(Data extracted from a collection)
BEGIN

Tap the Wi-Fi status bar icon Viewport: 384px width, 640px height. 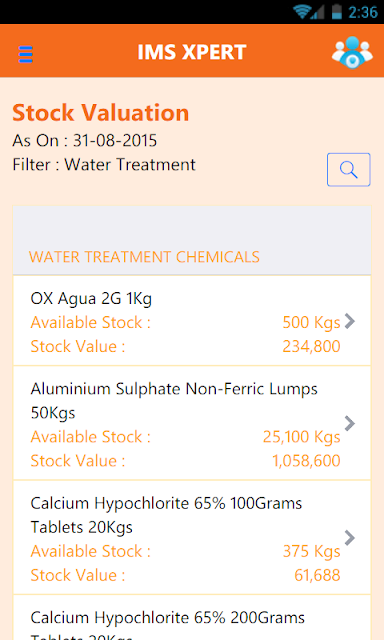tap(302, 11)
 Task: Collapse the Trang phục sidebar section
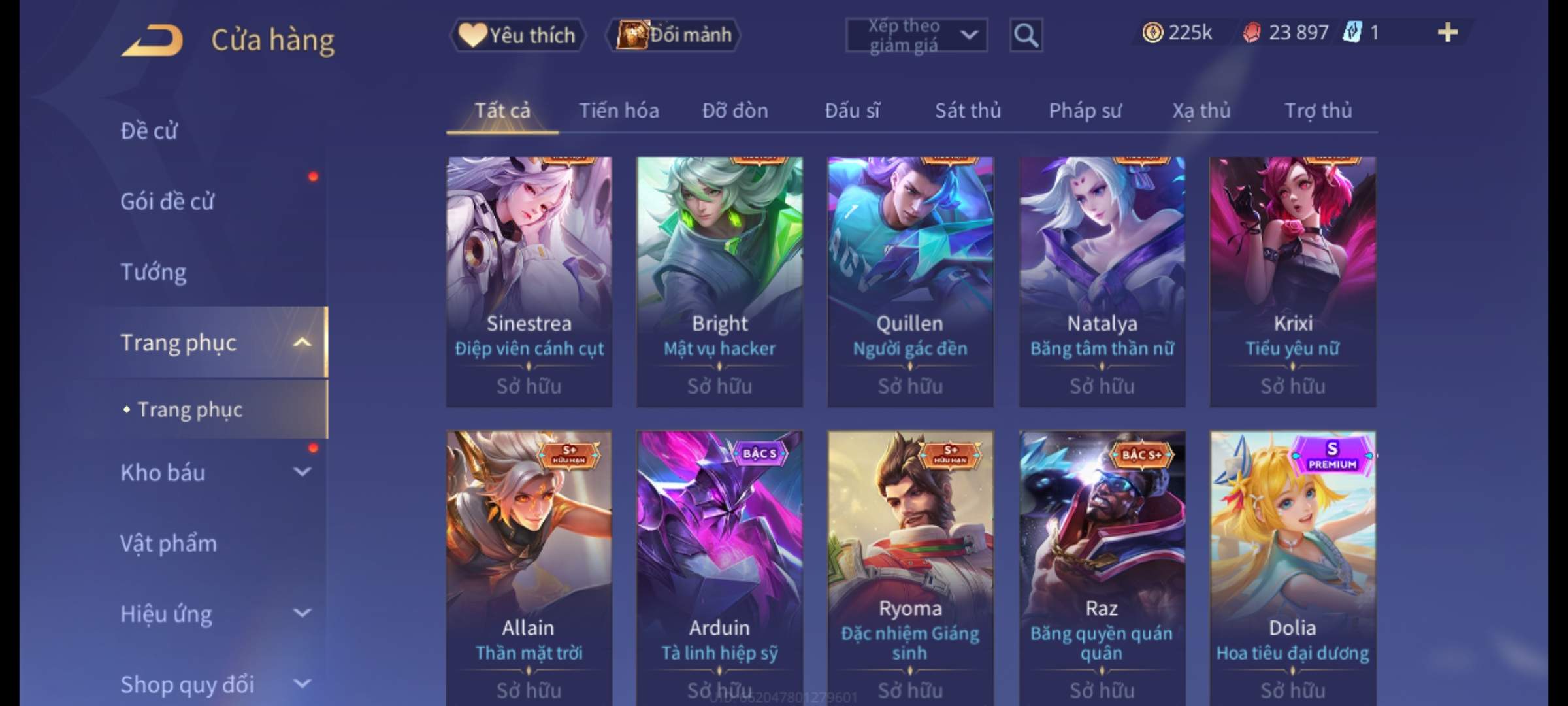click(302, 343)
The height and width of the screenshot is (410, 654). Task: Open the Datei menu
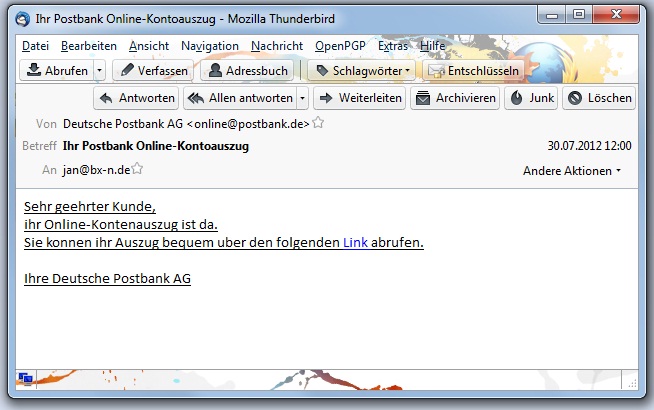[x=35, y=46]
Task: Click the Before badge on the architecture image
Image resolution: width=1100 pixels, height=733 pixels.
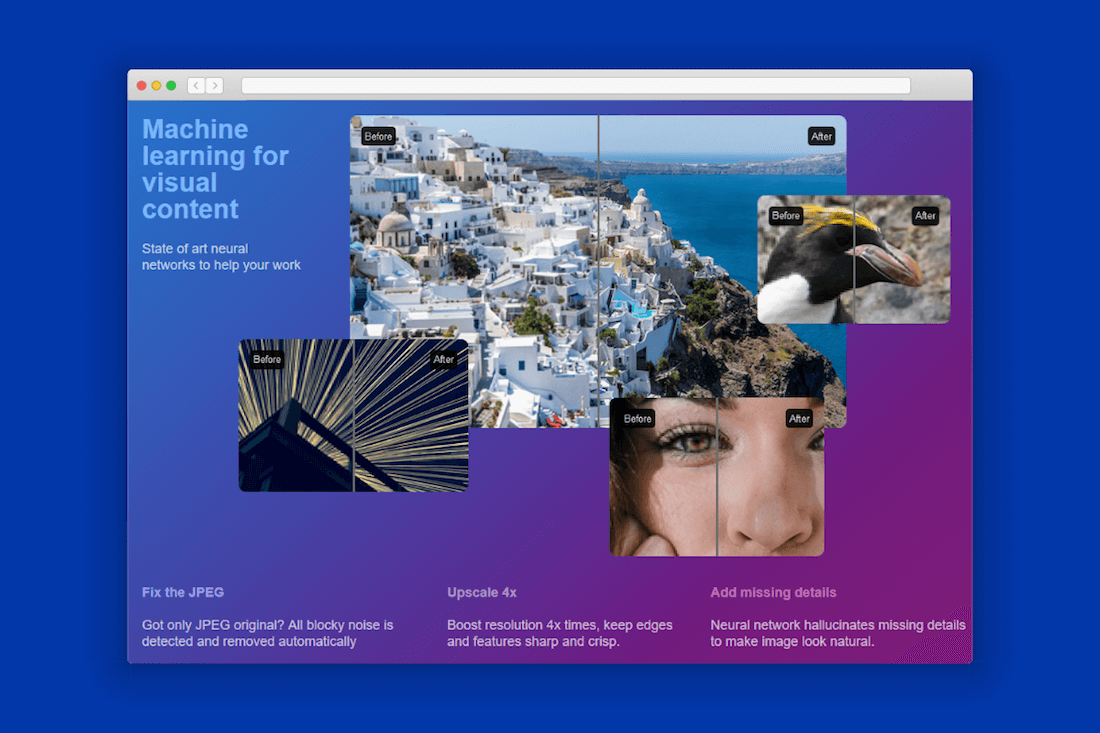Action: [x=267, y=358]
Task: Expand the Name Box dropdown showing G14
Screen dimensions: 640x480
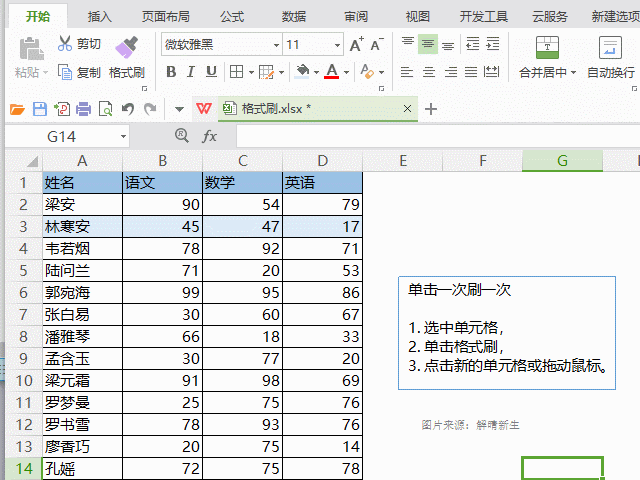Action: (124, 136)
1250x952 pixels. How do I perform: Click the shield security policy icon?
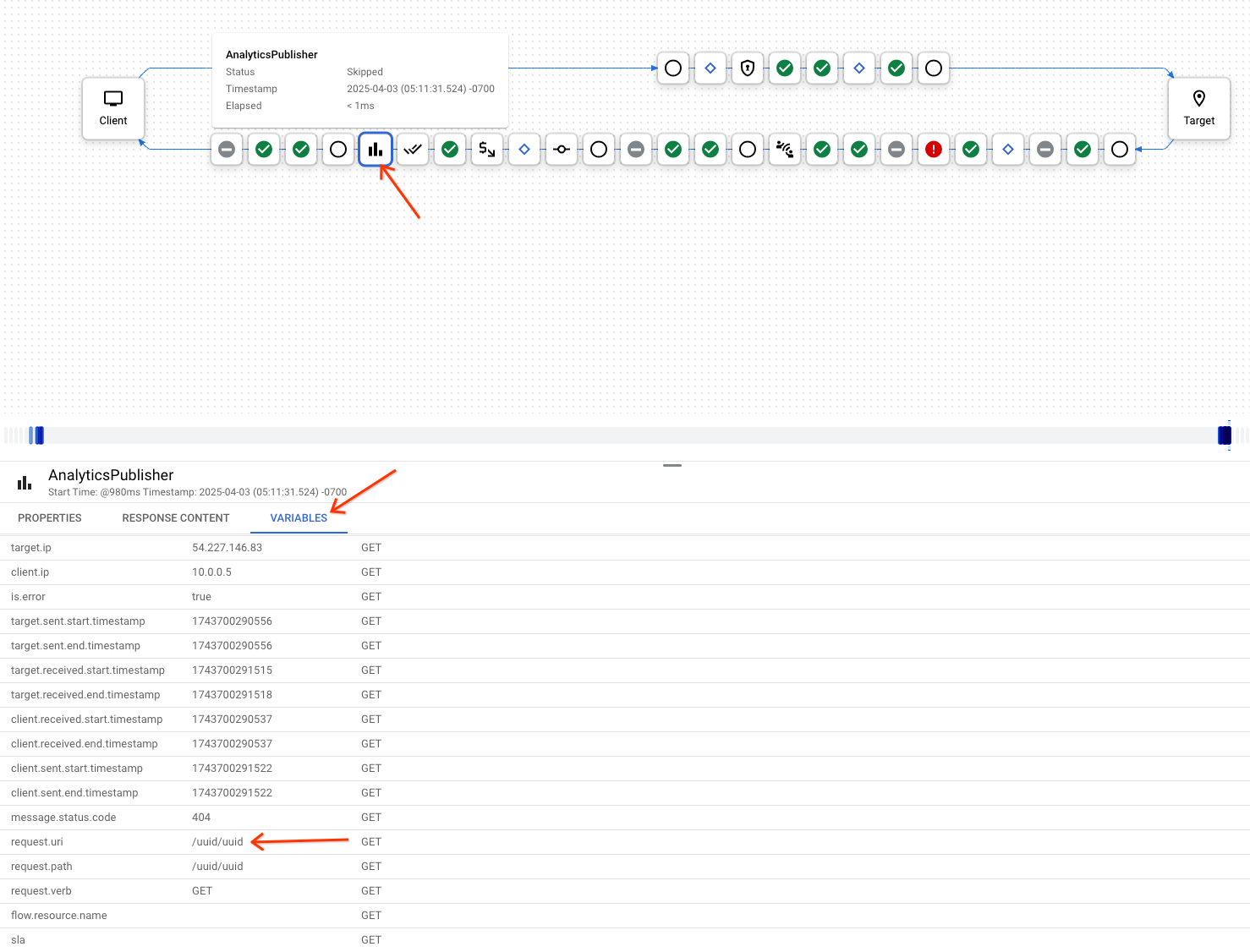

END

■ **WORK TO BE COMPLETED**
Where the line containing "Screen dimensions: 640x480" appears in the records above, begin copying and continue exactly through the last line, with nothing else; omit every picture.

■ **ANSWER BOX**
Screen dimensions: 640x480
Action: (124, 136)
1250x952 pixels. How do I perform: Click the shield security policy icon?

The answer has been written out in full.